====== SEITENAUSZUG ======

DHS: „Repressionspolitik gegen Cannabis gescheitert“
Obwohl selbst die Deutsche Hauptstelle für Suchtfragen (DHS) feststellt, dass die Repressionspolitik gegen Cannabis gescheitert sei, obwohl der Konsum von Cannabis weit verbreitet ist und auf dem Schwarzmarkt besorgte Drogen für die Käufer ein Gesundheitsrisiko darstellen, zeichnet sich in Deutschland noch immer keine politische Mehrheit für eine kontrollierte Abgabe von Cannabis ab. Anders ist dies offenbar beim Personal der deutschen Apotheken.
Apothekenpersonal: 64 Prozent für Legalisierung
In einer Befragung des Berliner Marktforschungsinstituts Aposcope sprachen sich 64 Prozent der Teilnehmer für eine Legalisierung von „Genuss-Cannabis" aus. Innerhalb der vergangenen zwölf Monate stieg die Zustimmung im Apothekenteam für die Legalisierung von Cannabis in Deutschland um 10 Prozentpunkte – von 54 auf 64 Prozent. In der Berufsgruppe der Pharmazeutisch-Technischen Assistent (PTA) stimmen sogar 70 Prozent für eine Legalisierung von „Genuss-Cannabis". Für die Studie „Zukunftsmarkt Medizinisches Cannabis - Insights aus der Apotheke 2021" wurden im Juni und Juli insgesamt 500 verifizierte Apotheker und PTAs online befragt.
Abgabe „nur kontrolliert und reglementiert“
Die Beschäftigten von Apotheken stehen dabei keineswegs auf dem Standpunkt, dass Cannabis völlig freigegeben werden sollte. Vielmehr solle die Abgabe kontrolliert und reglementiert erfolgen. Fast alle Befürworter sind für eine Legalisierung mit Einschränkungen, wie die ausschließliche Abgabe über Apotheken (83 Prozent), die Festlegung von Höchstmengen (76 Prozent) und Altersbeschränkungen (71 Prozent).
Bundestag zuletzt 2020 gegen Legalisierung
Zuletzt im Oktober 2020 hatte der Bundestag mit Mehrheit einen Gesetzentwurf von Bündnis 90/Die Grünen für ein „Cannabis-Kontrollgesetz“ abgelehnt. Cannabis gilt als die am häufigsten konsumierte illegale Droge in Deutschland. Schätzungen zufolge konsumieren allein 3,1 Millionen Erwachsene Cannabis. Auch immer mehr junge Menschen konsumieren Cannabis. Dem Gesetzentwurf zufolge stieg der Anteil der Cannabis-Nutzer unter Jugendlichen zwischen 12 und 17 Jahren binnen zehn Jahren von 6,7 auf 8,8 Prozent. Von den jungen Erwachsenen im Alter von 18 bis 25 Jahren haben demnach sogar 35,5 Prozent schon Cannabis konsumiert.

======

Prüfen Sie bitte, ob die folgenden Aussagen mit dem Seitenauszug oben übereinstimmen, und beantworten Sie jede mit Ja oder Nein samt den entscheidenden Worten des Seitenauszugs als wörtlichem Zitat.
1. Im Apothekenteam stieg die Zustimmung zur Legalisierung von Cannabis binnen zwölf Monaten von 54 auf 64 Prozent.
2. Für die Studie wurden die Apotheker und PTAs telefonisch befragt.
3. Im Oktober 2020 nahm der Bundestag den Gesetzentwurf für ein „Cannabis-Kontrollgesetz“ an.

====== VERFÜGBARE DATEN ======

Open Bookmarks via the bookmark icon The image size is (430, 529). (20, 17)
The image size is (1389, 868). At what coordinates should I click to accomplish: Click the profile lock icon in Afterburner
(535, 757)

======

ERGEBNIS:
1. Ja: »von 54 auf 64 Prozent«
2. Nein: »insgesamt 500 verifizierte Apotheker und PTAs online befragt«
3. Nein: »hatte der Bundestag mit Mehrheit einen Gesetzentwurf von Bündnis 90/Die Grünen für ein „Cannabis-Kontrollgesetz“ abgelehnt«